The mathematical formulation for transmittance as the key element for importance sampling in Neural Radiance Fields (NeRFs) is based on the relationship between transmittance and the probability density function (PDF) for volumetric rendering. Here’s a breakdown of the key formulation from the paper:
In volumetric rendering, the goal is to compute the color of a pixel ( C(r) ) by integrating the contribution of samples along the ray ( r ), which is a weighted combination of the radiance emitted at different points along the ray: [ C(r) = \int_{t_n}^{t_f} T(t) \sigma(t) c(t) \, dt ] where:
The transmittance ( T(t) ) at time ( t ) is given by the exponential decay of accumulated density along the ray: [ T(t) = \exp\left(-\int_{t_n}^{t} \sigma(s) \, ds \right) ] This transmittance represents the fraction of light that reaches the point without being blocked.
The key to efficient sampling in volumetric rendering is to distribute samples based on a PDF that favors regions contributing more to the final image. The PDF is derived from the transmittance ( T(t) ) and the density ( \sigma(t) ): [ p(t) = T(t) \sigma(t) ] This formulation expresses that the probability of sampling a point ( t ) depends on both the transmittance up to that point and the density at that point.
To generate samples according to the PDF ( p(t) ), we compute the cumulative distribution function (CDF) ( F(t) ), which gives the cumulative probability up to time ( t ): [ F(t) = \int_{t_n}^{t} p(v) \, dv = 1 - T(t) ] Thus, the CDF is simply related to the transmittance ( T(t) ).
To generate samples according to the PDF, the paper uses inverse transform sampling. Given a random uniform sample ( u \in [0, 1] ), the corresponding sample ( t ) can be computed by inverting the CDF: [ t = F^{-1}(u) ] Since ( F(t) = 1 - T(t) ), inverse transform sampling relies on computing the transmittance ( T(t) ) efficiently.

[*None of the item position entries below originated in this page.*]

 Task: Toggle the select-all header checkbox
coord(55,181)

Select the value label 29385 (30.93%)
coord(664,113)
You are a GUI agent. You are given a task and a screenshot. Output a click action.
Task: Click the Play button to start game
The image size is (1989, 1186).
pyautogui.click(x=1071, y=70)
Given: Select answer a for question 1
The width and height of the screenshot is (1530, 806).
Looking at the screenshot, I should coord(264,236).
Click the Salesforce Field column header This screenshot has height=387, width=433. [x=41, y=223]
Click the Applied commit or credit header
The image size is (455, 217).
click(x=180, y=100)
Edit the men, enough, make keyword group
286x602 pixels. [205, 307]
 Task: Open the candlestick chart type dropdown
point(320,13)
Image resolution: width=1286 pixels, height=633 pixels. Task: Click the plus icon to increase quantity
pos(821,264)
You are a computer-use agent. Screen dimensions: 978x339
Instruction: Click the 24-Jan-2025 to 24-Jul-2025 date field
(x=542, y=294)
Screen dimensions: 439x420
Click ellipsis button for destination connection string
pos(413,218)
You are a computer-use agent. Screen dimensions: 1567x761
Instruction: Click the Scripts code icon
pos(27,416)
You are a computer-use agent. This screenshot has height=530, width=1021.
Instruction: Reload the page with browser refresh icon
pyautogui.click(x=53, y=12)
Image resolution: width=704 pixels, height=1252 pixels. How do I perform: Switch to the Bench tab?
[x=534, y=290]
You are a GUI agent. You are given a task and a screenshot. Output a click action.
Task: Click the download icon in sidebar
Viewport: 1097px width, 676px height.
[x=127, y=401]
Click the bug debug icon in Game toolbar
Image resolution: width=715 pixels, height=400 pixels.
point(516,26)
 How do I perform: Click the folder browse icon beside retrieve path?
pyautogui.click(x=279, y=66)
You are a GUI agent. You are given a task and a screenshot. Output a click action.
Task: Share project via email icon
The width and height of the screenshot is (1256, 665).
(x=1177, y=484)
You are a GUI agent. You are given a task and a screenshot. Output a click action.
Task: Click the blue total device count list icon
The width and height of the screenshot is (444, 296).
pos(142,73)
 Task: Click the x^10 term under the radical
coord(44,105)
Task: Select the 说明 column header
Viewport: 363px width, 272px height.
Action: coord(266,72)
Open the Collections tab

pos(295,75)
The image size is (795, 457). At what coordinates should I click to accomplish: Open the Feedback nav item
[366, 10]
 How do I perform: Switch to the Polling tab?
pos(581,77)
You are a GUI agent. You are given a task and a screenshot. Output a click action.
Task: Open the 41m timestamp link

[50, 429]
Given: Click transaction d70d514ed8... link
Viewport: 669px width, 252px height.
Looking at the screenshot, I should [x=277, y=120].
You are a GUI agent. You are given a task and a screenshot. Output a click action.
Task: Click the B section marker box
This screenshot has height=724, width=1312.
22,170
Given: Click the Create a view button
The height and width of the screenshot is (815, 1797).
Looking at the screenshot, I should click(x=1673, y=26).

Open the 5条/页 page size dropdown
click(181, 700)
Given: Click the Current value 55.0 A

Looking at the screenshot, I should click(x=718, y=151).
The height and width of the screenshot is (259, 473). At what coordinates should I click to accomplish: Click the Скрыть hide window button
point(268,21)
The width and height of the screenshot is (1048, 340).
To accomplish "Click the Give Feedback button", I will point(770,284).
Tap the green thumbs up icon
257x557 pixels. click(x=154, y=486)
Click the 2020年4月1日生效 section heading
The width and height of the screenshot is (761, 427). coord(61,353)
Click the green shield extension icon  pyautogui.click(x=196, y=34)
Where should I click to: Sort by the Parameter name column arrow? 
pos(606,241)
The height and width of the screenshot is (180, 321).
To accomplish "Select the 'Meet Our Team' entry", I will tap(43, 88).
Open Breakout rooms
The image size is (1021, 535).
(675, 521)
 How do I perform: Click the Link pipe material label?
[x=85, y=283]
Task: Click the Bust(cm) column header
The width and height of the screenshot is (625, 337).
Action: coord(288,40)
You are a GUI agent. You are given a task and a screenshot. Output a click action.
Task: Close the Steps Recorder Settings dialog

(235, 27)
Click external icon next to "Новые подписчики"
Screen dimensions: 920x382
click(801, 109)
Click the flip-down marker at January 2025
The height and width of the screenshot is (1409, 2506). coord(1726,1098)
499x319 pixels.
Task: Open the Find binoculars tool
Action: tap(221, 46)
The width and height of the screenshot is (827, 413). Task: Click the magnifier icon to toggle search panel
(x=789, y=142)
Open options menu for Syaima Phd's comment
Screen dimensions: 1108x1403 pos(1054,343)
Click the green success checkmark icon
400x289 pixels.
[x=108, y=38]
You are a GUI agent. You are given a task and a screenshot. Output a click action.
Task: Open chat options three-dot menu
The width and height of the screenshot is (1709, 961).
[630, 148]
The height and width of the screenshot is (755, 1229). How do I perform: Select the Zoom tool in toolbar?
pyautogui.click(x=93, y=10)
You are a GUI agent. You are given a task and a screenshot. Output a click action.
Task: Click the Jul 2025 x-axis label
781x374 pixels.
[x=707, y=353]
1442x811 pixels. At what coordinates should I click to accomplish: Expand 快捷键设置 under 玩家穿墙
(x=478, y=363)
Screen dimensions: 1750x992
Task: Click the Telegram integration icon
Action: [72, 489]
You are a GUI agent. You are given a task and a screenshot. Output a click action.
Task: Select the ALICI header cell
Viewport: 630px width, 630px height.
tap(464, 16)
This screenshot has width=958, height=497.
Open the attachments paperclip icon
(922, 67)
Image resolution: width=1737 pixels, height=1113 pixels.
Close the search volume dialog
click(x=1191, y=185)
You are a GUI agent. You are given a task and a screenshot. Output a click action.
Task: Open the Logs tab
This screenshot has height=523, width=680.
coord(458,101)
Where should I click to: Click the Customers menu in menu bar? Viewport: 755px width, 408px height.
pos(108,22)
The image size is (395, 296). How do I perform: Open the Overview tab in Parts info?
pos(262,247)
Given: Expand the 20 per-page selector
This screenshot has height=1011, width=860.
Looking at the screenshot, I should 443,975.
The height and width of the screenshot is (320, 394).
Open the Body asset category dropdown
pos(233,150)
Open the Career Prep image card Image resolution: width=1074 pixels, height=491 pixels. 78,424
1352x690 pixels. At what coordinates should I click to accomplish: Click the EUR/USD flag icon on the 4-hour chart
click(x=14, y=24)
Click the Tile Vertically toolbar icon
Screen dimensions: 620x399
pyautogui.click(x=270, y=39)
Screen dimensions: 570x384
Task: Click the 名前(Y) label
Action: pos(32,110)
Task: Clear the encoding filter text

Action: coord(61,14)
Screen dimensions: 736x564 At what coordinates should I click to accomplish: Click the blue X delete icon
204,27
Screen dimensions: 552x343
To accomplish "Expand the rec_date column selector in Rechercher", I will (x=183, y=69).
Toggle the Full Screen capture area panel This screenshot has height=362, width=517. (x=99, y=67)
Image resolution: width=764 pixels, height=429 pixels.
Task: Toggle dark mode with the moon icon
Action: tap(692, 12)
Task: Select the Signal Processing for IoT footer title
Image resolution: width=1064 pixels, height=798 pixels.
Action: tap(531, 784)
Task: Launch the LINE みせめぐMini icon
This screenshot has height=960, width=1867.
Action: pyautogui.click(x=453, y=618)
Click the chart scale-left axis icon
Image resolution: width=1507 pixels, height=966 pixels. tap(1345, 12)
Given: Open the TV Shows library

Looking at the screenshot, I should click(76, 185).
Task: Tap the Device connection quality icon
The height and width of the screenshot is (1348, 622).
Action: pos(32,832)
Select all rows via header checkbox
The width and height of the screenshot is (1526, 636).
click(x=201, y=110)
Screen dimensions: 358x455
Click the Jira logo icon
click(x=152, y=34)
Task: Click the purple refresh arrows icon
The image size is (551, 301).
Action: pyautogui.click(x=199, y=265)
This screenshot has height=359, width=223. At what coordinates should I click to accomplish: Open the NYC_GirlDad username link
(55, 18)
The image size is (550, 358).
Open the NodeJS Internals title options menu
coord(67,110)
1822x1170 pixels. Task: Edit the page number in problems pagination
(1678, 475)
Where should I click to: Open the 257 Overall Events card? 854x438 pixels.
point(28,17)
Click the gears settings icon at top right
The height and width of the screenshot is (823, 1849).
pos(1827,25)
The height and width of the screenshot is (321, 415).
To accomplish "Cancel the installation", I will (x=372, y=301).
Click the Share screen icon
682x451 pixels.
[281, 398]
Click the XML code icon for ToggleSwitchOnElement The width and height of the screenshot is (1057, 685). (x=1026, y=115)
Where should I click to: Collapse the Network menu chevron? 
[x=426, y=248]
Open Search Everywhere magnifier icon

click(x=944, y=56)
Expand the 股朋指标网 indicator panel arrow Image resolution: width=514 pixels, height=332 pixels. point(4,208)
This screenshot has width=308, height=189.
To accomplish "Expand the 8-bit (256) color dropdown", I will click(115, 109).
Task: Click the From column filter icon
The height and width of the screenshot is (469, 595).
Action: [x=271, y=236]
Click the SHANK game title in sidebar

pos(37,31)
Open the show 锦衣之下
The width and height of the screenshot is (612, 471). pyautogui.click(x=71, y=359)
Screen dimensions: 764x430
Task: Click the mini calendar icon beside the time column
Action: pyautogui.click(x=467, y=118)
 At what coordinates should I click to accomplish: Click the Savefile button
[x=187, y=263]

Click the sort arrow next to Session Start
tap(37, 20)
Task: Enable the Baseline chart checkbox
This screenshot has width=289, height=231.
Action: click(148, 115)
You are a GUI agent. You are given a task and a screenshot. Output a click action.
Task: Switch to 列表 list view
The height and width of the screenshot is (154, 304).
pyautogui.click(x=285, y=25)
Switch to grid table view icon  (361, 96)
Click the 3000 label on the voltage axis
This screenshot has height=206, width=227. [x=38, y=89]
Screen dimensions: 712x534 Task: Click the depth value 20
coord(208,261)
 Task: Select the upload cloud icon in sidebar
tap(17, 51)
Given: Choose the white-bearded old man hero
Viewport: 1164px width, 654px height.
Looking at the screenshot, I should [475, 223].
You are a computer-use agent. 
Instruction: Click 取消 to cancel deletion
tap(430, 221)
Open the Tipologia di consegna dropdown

The paper shows that transmittance is all you need for importance sampling because it governs the PDF and CDF used to generate samples: [ F(t) = 1 - T(t) ] This insight unifies different sampling techniques (e.g., coarse-to-fine, occupancy grid) under the same framework, where each method constructs an estimator for transmittance and uses it to perform importance sampling along the ray.
The key mathematical takeaway is that transmittance ( T(t) ) is sufficient to determine the optimal samples for rendering since it governs both the probability distribution ( p(t) ) and the cumulative distribution ( F(t) ) along the ray. Efficient sampling strategies focus on estimating transmittance to concentrate samples in regions where the radiance changes significantly (e.g., near surfaces).
This formulation is used by the NerfAcc toolbox to accelerate NeRF training by applying different transmittance estimators to improve sampling efficiency.
[1] Zhi, Shuaifeng, et al. “In-place scene labelling and understanding with implicit scene representation.” Proceedings of the IEEE/CVF International Conference on Computer Vision. 2021.
[2] Suhani Vora, Noha Radwan, Klaus Greff, Henning Meyer, Kyle Genova, Mehdi S. M. Sajjadi, Etienne Pot, Andrea Tagliasacchi, & Daniel Duckworth (2022). NeSF: Neural Semantic Fields for Generalizable Semantic Segmentation of 3D Scenes. Transactions on Machine Learning Research.
[3] Kundu, A., Genova, K., Yin, X., Fathi, A., Pantofaru, C., Guibas, L., Tagliasacchi, A., Dellaert, F., & Funkhouser, T. (2022). Panoptic Neural Fields: A Semantic Object-Aware Neural Scene Representation. In Proceedings of the IEEE/CVF Conference on Computer Vision and Pattern Recognition (CVPR) (pp. 12871-12881).